One pebble followed by a row of two pebbles makes a triangle
containing three pebbles. Add another row of three pebbles and you get a
triangle containing six pebbles. You can continue like this, each time adding a
row with one more pebble in it than the previous row. A triangle with six rows
contains 21 pebbles. But how many pebbles does a triangle with 423 rows
contain?
What the Pythagoreans were looking for was a way to calculate the following
without doing all the addition:
\[1 + 2 + 3 + \cdots + n\]
They eventually realized that, if you place two triangles of the same size up
against each other so that they form a rectangle, you can find the area of the
rectangle and divide by two to get the number of pebbles in each of the
triangles:
\[1 + 2 + 3 + \cdots + n = \frac{n(n+1)}{2}\]

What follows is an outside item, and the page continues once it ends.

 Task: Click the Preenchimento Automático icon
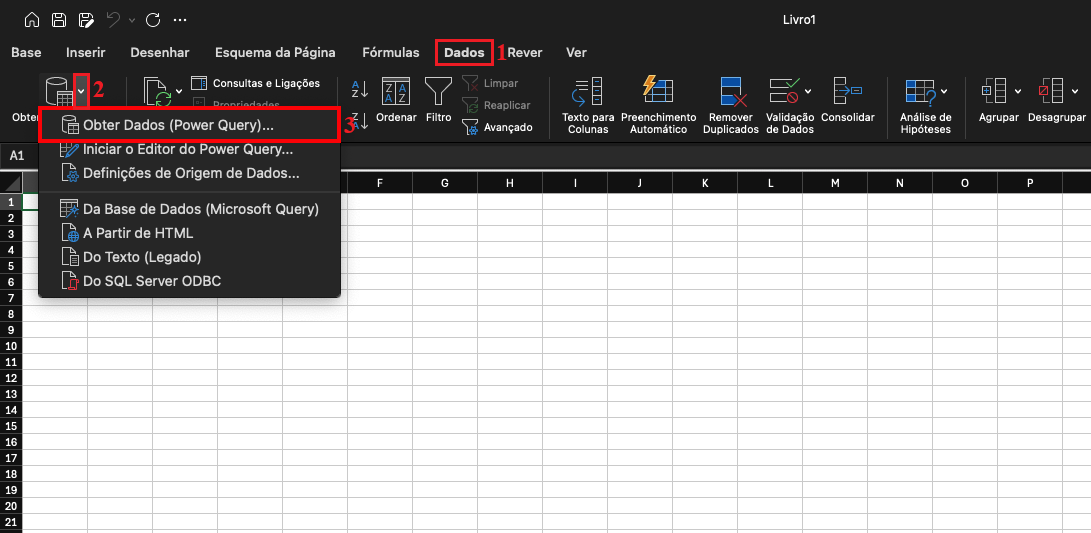(x=658, y=92)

Archimedes later explored a similar problem. He was interested in the following
series:
\[1^2 + 2^2 + 3^2 + \cdots + n^2\]
You might visualize this series by imagining a stack of progressively larger
squares (made out of tiny cubes), one on top of the other, forming a pyramid.

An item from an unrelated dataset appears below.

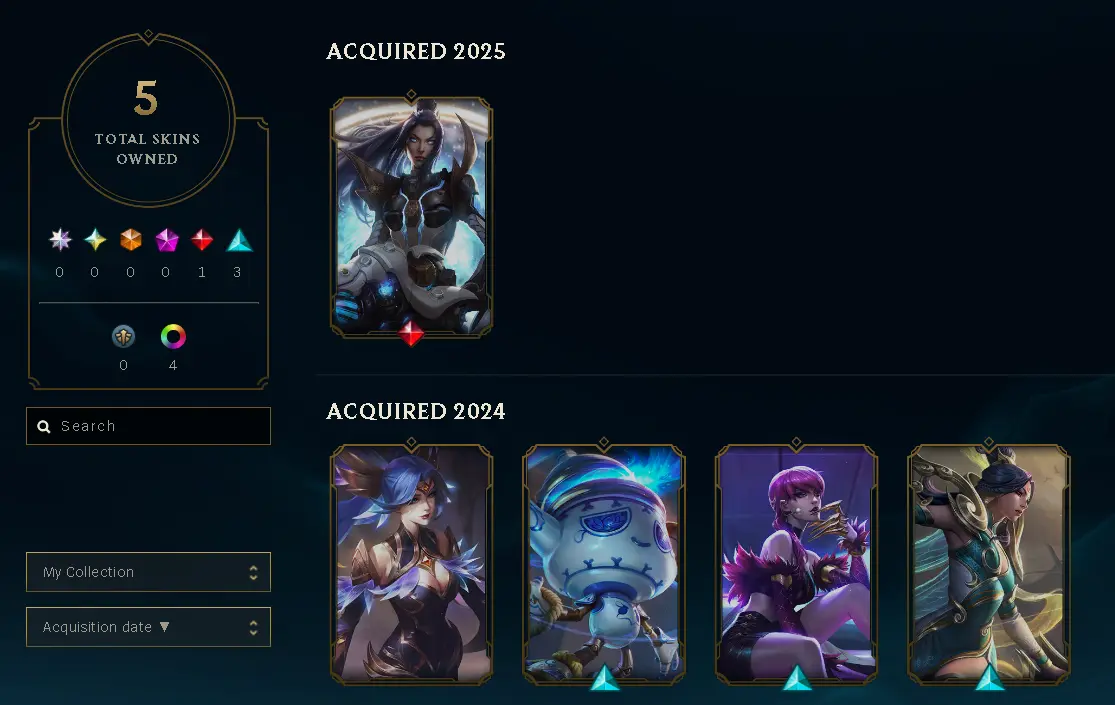Open the My Collection dropdown

point(149,572)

Archimedes wanted to know if there was an easy way to tell how many cubes would
be needed to construct a pyramid with, say, 423 levels. He recorded a solution
that also permits a geometrical interpretation.

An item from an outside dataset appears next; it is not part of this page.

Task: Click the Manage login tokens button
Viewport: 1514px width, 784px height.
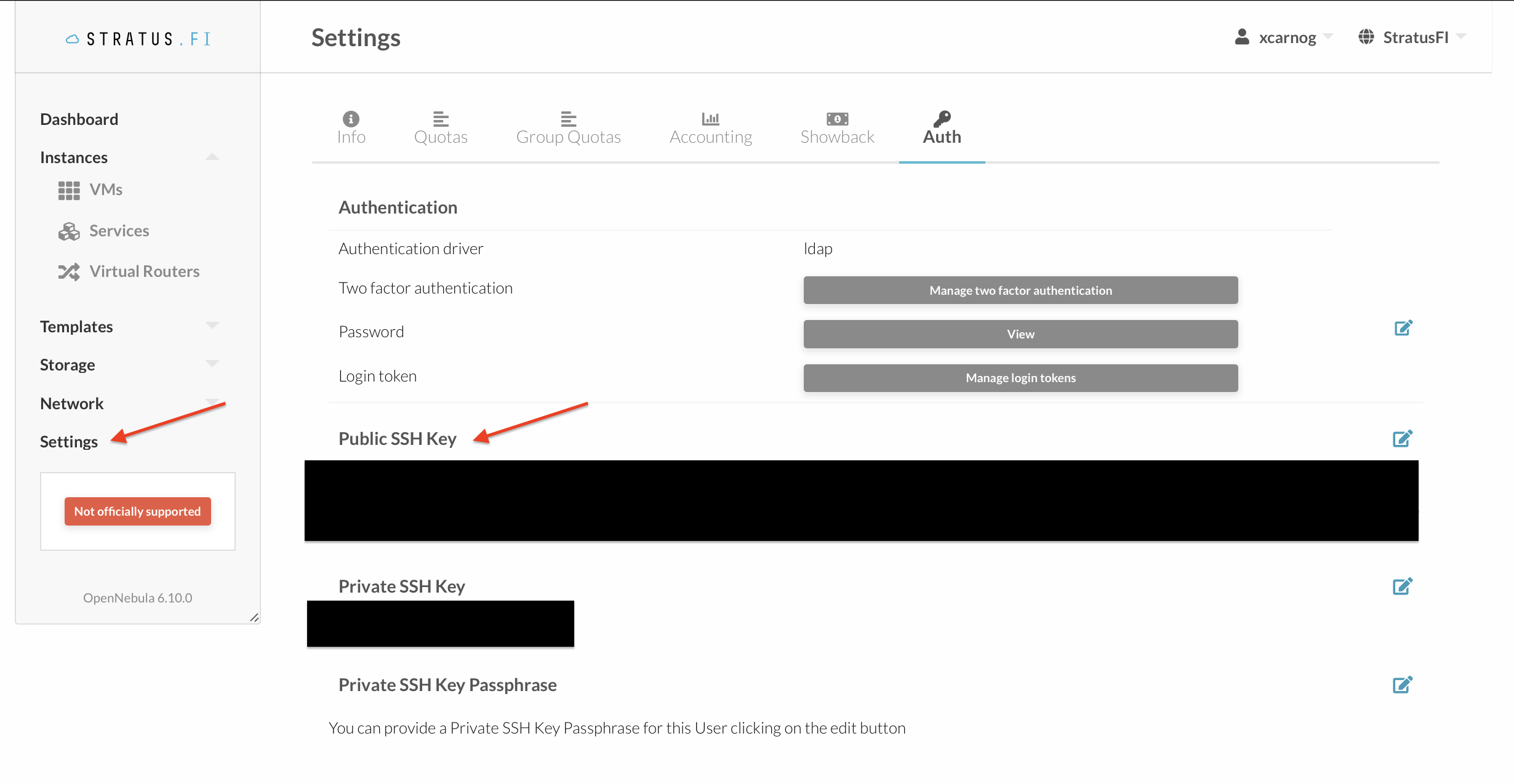Action: 1020,378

Three pyramids can be fit together to form a rectangular prism with a tiny,
one-cube-high extrusion at one end. That little extrusion happens to be a
triangle that obeys the same rules that the Pythagoreans used to make their
pebble triangles. (This video
might be a more helpful explanation of what I mean.) So the volume of the whole
shape is given by the following equation:
\[3(1^2 + 2^2 + 3^2 + \cdots + n^2) = (n+1)n^2 + (1 + 2 + 3 + \cdots + n)\]
By substituting the Pythagorean equation for the sum of the first n
integers and doing some algebra, you get this:
\[1^2 + 2^2 + 3^2 + \cdots + n^2 = \frac{n(n+1)(2n+1)}{6}\]
In 499, the Indian mathematician and astronomer, Aryabhata, published a work
known as the Aryabhatiya, which included a formula for calculating the sum of
cubes:
\[1^3 + 2^3 + 3^3 + \cdots + n^3 = (1 + 2 + 3 + \cdots + n)^2\]
A formula for the sum of the first n positive integers raised to the fourth
power wasn’t published for another 500 years.
You might be wondering at this point if there is a general method for finding
the sum of the first n integers raised to the kth power.
Mathematicians were wondering too. Johann Faulhaber, a German mathematician and
slightly kooky numerologist, was able to calculate formulas for sums of
integers up to the 17th power, which he published in 1631. But this may have
taken him years and he did not state a general solution. Blaise Pascal
finally outlined a general method in 1665, though it depended on first knowing
how to calculate the sum of integers raised to every lesser power. To
calculate the sum of the first n positive integers raised to the sixth power,
for example, you would first have to know how to calculate the sum of the first
n positive integers raised to the fifth power.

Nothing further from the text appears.